*** SUPPLIED ENTRIES ***
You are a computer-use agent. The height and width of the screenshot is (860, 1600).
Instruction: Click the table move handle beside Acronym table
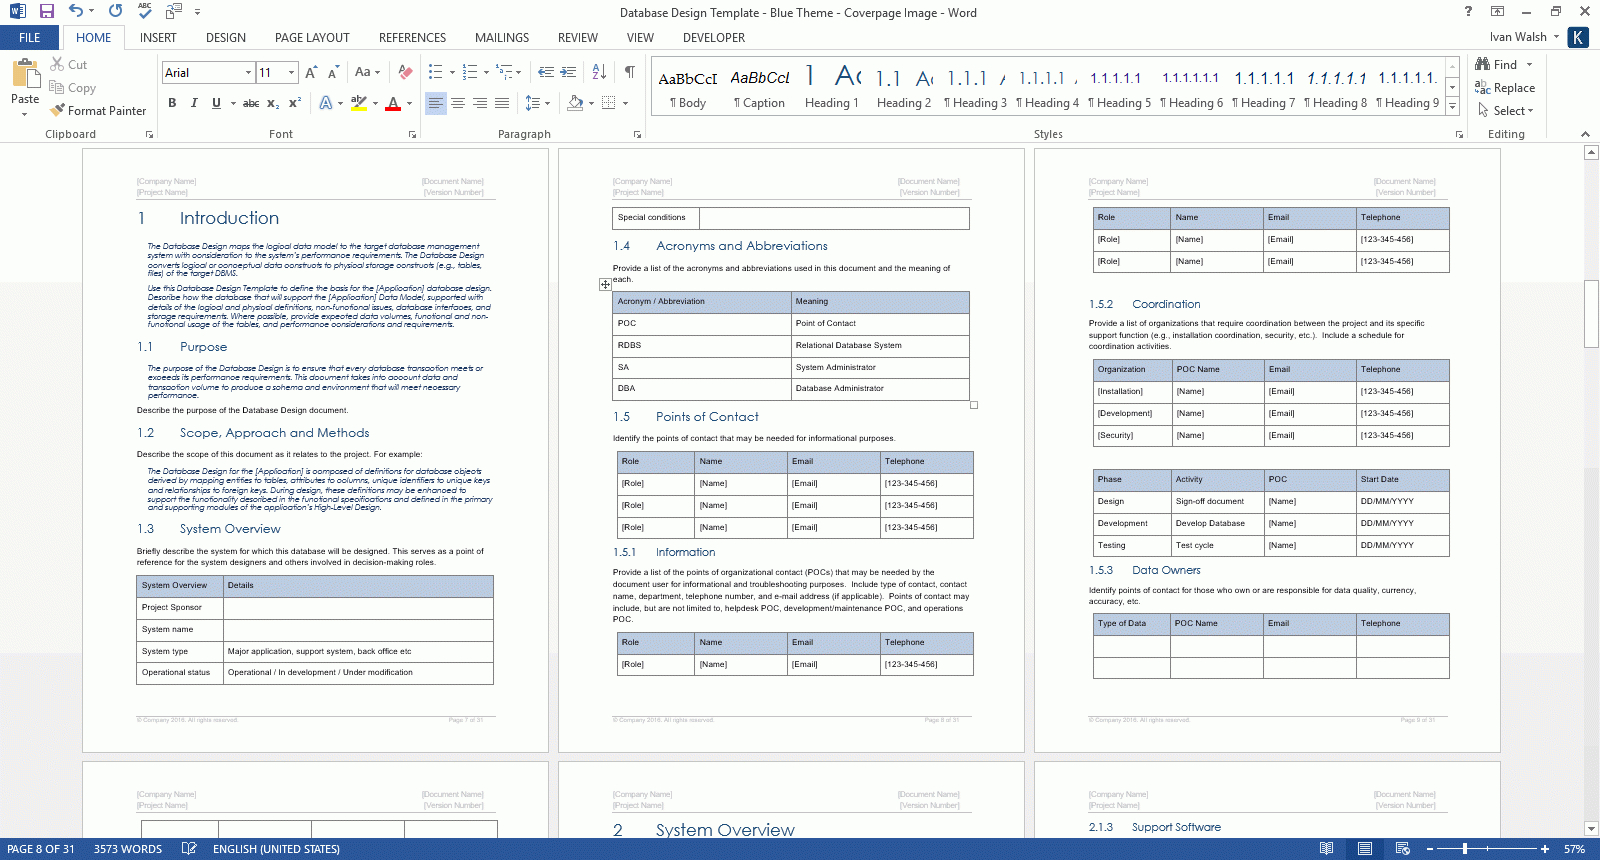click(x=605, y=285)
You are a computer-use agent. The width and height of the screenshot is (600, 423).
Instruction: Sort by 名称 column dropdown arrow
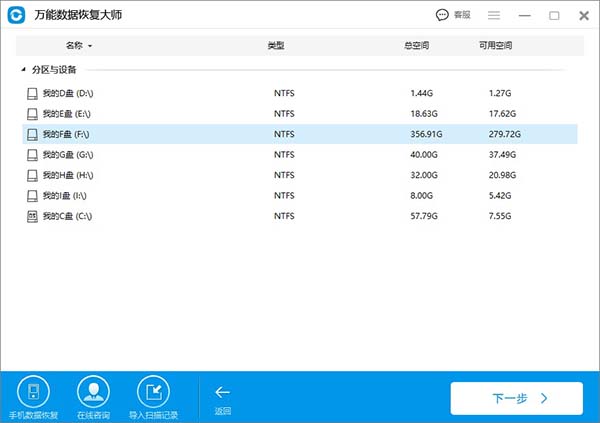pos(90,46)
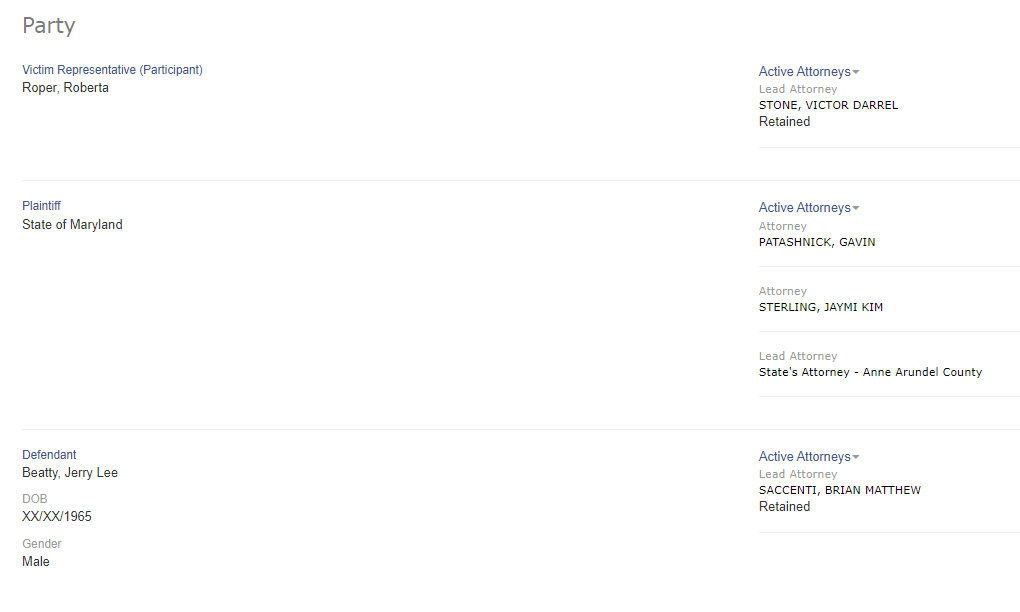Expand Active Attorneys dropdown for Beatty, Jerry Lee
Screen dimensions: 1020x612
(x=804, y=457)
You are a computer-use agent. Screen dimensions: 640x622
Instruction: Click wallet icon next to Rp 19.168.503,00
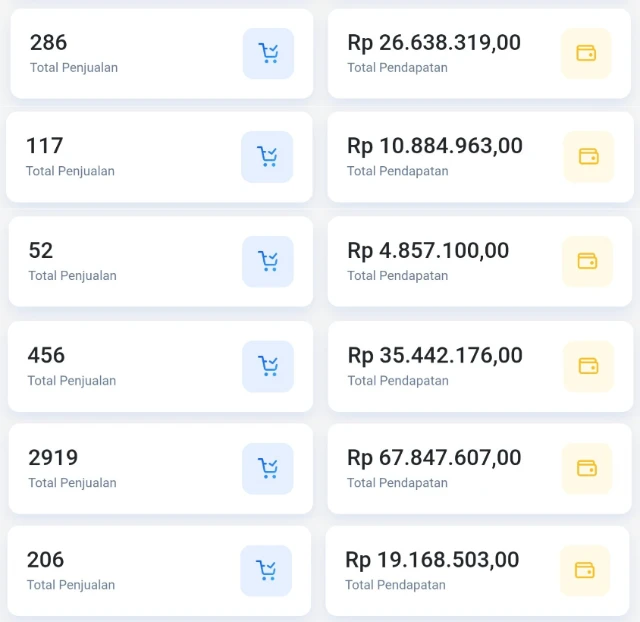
***
** HOW TO COMPLETE THIS TASK **
Retype exactly, and only, the lines from the one containing "Instruction: Click the" through the end of the material, leaving aside every picture.

** OUTPUT OF THE TASK **
Instruction: Click the table move handle beside Acronym table
click(x=605, y=285)
You are a computer-use agent. The width and height of the screenshot is (600, 423).
Instruction: Sort by 名称 column dropdown arrow
pos(90,46)
Expand Active Attorneys dropdown for Beatty, Jerry Lee
Screen dimensions: 1020x612
(x=804, y=457)
You are a computer-use agent. Screen dimensions: 640x622
Instruction: Click wallet icon next to Rp 19.168.503,00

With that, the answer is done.